The default retention configuration is this:
# MAX_AGE : MIN_INTERVAL 1 hour : 1 minute 12 hours : 5 minutes 8 days : 1 hour 32 days : 1 day 1 year : 1 week 5 years : 1 month
The script is meant to be run from cron, like this:
55 * * * * /usr/local/bin/zrep-expire -c /etc/zfs/zrep-expire.conf -v -a
Its workings are simple:
- For each ZFS filesystem specified as command line arguments, or for each ZFS filesystem found with
-a, it gets a list of all existing snapshots. It removes the last
KEEPsnapshots from the list, so they will never be removed.

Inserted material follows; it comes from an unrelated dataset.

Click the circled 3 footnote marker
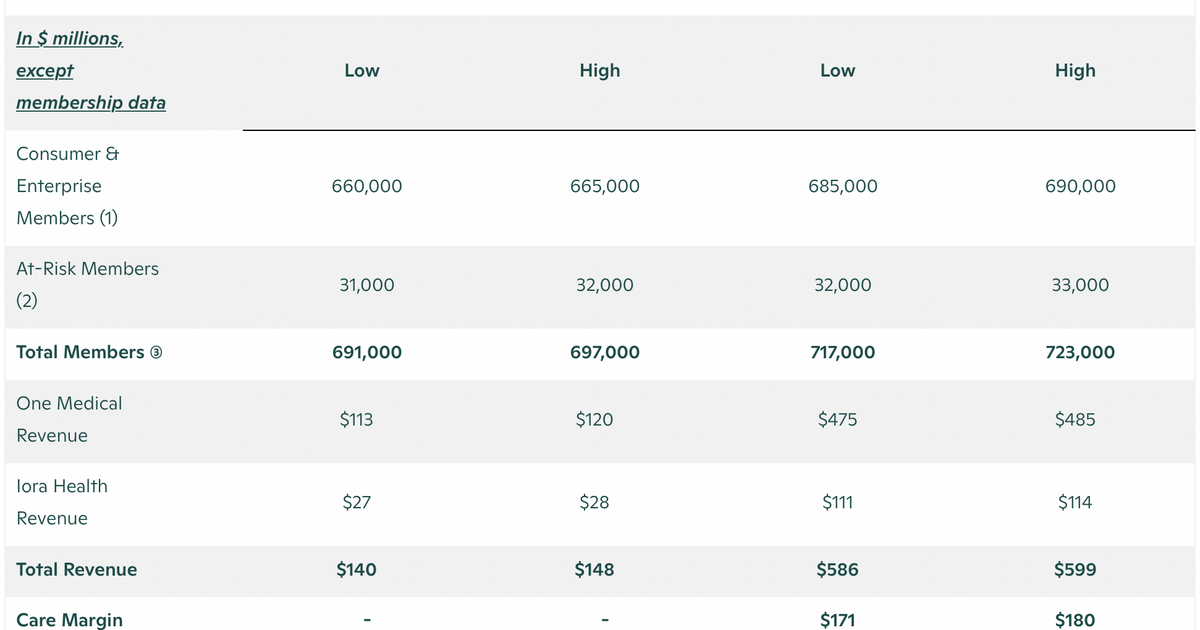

- If a snapshot is not created by
zrep, it will be skipped unless the
--zrep-ignoreoption is specified.
- It matches the creation time of the snapshot against the first column (
MAX_AGE) of the expiration rule, so see which retention interval should be applied.
- If the time delta between the current snapshot and the previous one is smaller than
MIN_INTERVAL, the snapshot is removed.
If one set of expiration rules is sufficient for all of your filesystems, run
zrep-expire with the
-a option. If you need different expiration rules for different file systems, run a separate
zrep-expire for each one, using different configuration files and specifying the filesystem as a command line argument.
The order of the rules in the configuration file is not important. The rules will be sorted and applied in the correct order.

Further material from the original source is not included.